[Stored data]
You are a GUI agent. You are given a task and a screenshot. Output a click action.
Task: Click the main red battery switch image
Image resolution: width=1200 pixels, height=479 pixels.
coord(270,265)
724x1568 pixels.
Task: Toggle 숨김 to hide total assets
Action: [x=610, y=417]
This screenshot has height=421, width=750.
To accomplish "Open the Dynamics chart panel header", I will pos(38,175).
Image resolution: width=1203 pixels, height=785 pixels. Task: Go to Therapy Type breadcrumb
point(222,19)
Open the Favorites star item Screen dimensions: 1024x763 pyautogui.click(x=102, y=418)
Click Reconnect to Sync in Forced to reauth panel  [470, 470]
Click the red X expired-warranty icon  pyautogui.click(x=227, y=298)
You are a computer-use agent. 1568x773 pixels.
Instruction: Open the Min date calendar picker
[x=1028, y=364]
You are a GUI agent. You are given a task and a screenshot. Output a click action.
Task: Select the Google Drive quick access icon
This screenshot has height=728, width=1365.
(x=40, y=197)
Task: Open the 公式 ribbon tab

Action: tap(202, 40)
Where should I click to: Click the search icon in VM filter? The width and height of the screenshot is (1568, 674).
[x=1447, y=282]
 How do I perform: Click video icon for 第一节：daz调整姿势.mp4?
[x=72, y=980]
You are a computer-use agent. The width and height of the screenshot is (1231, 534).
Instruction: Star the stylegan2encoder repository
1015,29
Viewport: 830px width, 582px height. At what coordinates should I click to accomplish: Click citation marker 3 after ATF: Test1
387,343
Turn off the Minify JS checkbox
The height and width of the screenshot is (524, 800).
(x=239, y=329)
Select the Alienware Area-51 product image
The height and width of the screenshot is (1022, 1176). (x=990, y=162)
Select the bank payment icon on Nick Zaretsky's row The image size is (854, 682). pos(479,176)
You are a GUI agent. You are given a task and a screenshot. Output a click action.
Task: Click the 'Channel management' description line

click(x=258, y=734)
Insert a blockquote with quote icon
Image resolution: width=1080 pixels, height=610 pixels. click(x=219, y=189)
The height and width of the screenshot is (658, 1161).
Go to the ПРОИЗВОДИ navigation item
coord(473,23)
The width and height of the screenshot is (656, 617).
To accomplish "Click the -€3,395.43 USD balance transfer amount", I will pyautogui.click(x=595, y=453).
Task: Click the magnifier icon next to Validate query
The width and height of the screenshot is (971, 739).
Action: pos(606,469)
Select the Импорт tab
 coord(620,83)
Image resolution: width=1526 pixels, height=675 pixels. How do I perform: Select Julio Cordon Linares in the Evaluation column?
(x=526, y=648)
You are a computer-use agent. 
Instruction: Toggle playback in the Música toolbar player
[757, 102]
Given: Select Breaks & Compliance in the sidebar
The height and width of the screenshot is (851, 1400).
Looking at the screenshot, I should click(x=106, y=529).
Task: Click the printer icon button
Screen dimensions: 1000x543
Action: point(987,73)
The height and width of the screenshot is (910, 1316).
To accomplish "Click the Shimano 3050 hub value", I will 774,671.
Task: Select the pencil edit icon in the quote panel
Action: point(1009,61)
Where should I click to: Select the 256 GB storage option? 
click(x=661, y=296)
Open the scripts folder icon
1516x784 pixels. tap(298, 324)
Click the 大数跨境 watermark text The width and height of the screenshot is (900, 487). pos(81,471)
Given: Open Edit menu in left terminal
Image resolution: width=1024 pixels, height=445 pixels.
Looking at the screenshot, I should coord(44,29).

*What needs to be done*. From the first line through the last, repeat the entries exactly.

*Result for this exercise*.
You are a GUI agent. You are given a task and a screenshot. Output a click action.
Task: Click the main red battery switch image
Image resolution: width=1200 pixels, height=479 pixels.
coord(270,265)
724x1568 pixels.
Task: Toggle 숨김 to hide total assets
Action: [x=610, y=417]
This screenshot has height=421, width=750.
To accomplish "Open the Dynamics chart panel header", I will pos(38,175).
Image resolution: width=1203 pixels, height=785 pixels. Task: Go to Therapy Type breadcrumb
point(222,19)
Open the Favorites star item Screen dimensions: 1024x763 pyautogui.click(x=102, y=418)
Click Reconnect to Sync in Forced to reauth panel  [470, 470]
Click the red X expired-warranty icon  pyautogui.click(x=227, y=298)
You are a computer-use agent. 1568x773 pixels.
Instruction: Open the Min date calendar picker
[x=1028, y=364]
You are a GUI agent. You are given a task and a screenshot. Output a click action.
Task: Select the Google Drive quick access icon
This screenshot has height=728, width=1365.
(x=40, y=197)
Task: Open the 公式 ribbon tab

Action: tap(202, 40)
Where should I click to: Click the search icon in VM filter? The width and height of the screenshot is (1568, 674).
[x=1447, y=282]
 How do I perform: Click video icon for 第一节：daz调整姿势.mp4?
[x=72, y=980]
You are a computer-use agent. The width and height of the screenshot is (1231, 534).
Instruction: Star the stylegan2encoder repository
1015,29
Viewport: 830px width, 582px height. At what coordinates should I click to accomplish: Click citation marker 3 after ATF: Test1
387,343
Turn off the Minify JS checkbox
The height and width of the screenshot is (524, 800).
(x=239, y=329)
Select the Alienware Area-51 product image
The height and width of the screenshot is (1022, 1176). (x=990, y=162)
Select the bank payment icon on Nick Zaretsky's row The image size is (854, 682). pos(479,176)
You are a GUI agent. You are given a task and a screenshot. Output a click action.
Task: Click the 'Channel management' description line

click(x=258, y=734)
Insert a blockquote with quote icon
Image resolution: width=1080 pixels, height=610 pixels. click(x=219, y=189)
The height and width of the screenshot is (658, 1161).
Go to the ПРОИЗВОДИ navigation item
coord(473,23)
The width and height of the screenshot is (656, 617).
To accomplish "Click the -€3,395.43 USD balance transfer amount", I will pyautogui.click(x=595, y=453).
Task: Click the magnifier icon next to Validate query
The width and height of the screenshot is (971, 739).
Action: pos(606,469)
Select the Импорт tab
 coord(620,83)
Image resolution: width=1526 pixels, height=675 pixels. How do I perform: Select Julio Cordon Linares in the Evaluation column?
(x=526, y=648)
You are a computer-use agent. 
Instruction: Toggle playback in the Música toolbar player
[757, 102]
Given: Select Breaks & Compliance in the sidebar
The height and width of the screenshot is (851, 1400).
Looking at the screenshot, I should click(x=106, y=529).
Task: Click the printer icon button
Screen dimensions: 1000x543
Action: point(987,73)
The height and width of the screenshot is (910, 1316).
To accomplish "Click the Shimano 3050 hub value", I will 774,671.
Task: Select the pencil edit icon in the quote panel
Action: point(1009,61)
Where should I click to: Select the 256 GB storage option? 
click(x=661, y=296)
Open the scripts folder icon
1516x784 pixels. tap(298, 324)
Click the 大数跨境 watermark text The width and height of the screenshot is (900, 487). pos(81,471)
Given: Open Edit menu in left terminal
Image resolution: width=1024 pixels, height=445 pixels.
Looking at the screenshot, I should coord(44,29).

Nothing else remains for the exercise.